Our hips are ball and socket joints that have a high degree of mobility but also need to be strong and stable to transfer load from our body to our legs. A range of conditions can cause hip pain, including overuse injuries, arthritis, bursitis and tendinopathy. A more detailed description of some of these conditions are provided below:

Greater trochanteric pain syndrome commonly affects women more than men and is categorised by inflammation and pain of the tendons of the hip muscles on the outside of the hip joint. Symptoms can include swelling and tenderness on the outside of the hip, stiffness and pain when lying on the affected side. Walking, standing, cycling, running and going up and down stairs may all be activities where you experience symptoms. These symptoms usually resolve well with a graded progressive exercise programme.

Piriformis syndrome results in pain deep within the buttock caused by the piriformis muscle. However the sciatica nerve lies very close to the piriformis and therefore you can also experience nerve like symptoms, including pins and needles, numbness, shooting or burning sensations. Once an assessment has been carried out, treatment will vary depending on the nature of the diagnosis.

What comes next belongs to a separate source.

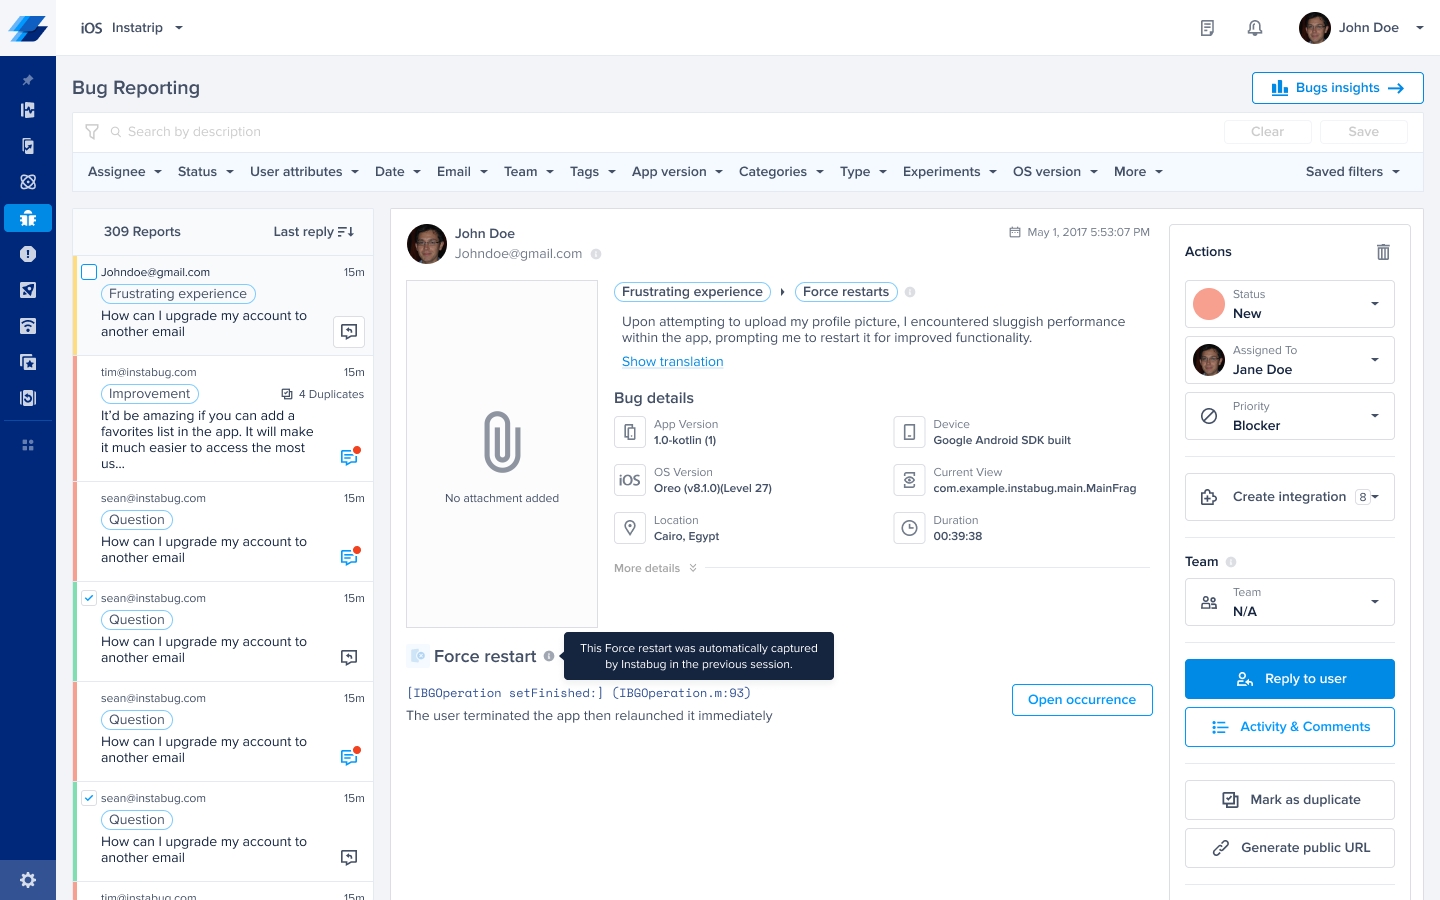Click the info icon next to Force restart
The image size is (1440, 900).
click(549, 656)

Groin muscle strains are more common in active and sporty 20-30 year old males, however it is also increasing in females too. Pain is felt when stretching the groin or pressing the tendon. Again, a graded progressive exercise programme and full biomechanical assessment can assist in a rehabilitation programme. Rehabilitation time scales will vary though depending on how long you have been experiencing the symptoms for.

The type of treatment and exercises you receive will be determined by your individual needs and goals. If you are experiencing hip pain, it’s always a good idea to consult with a physiotherapist to determine the cause and develop an appropriate management plan.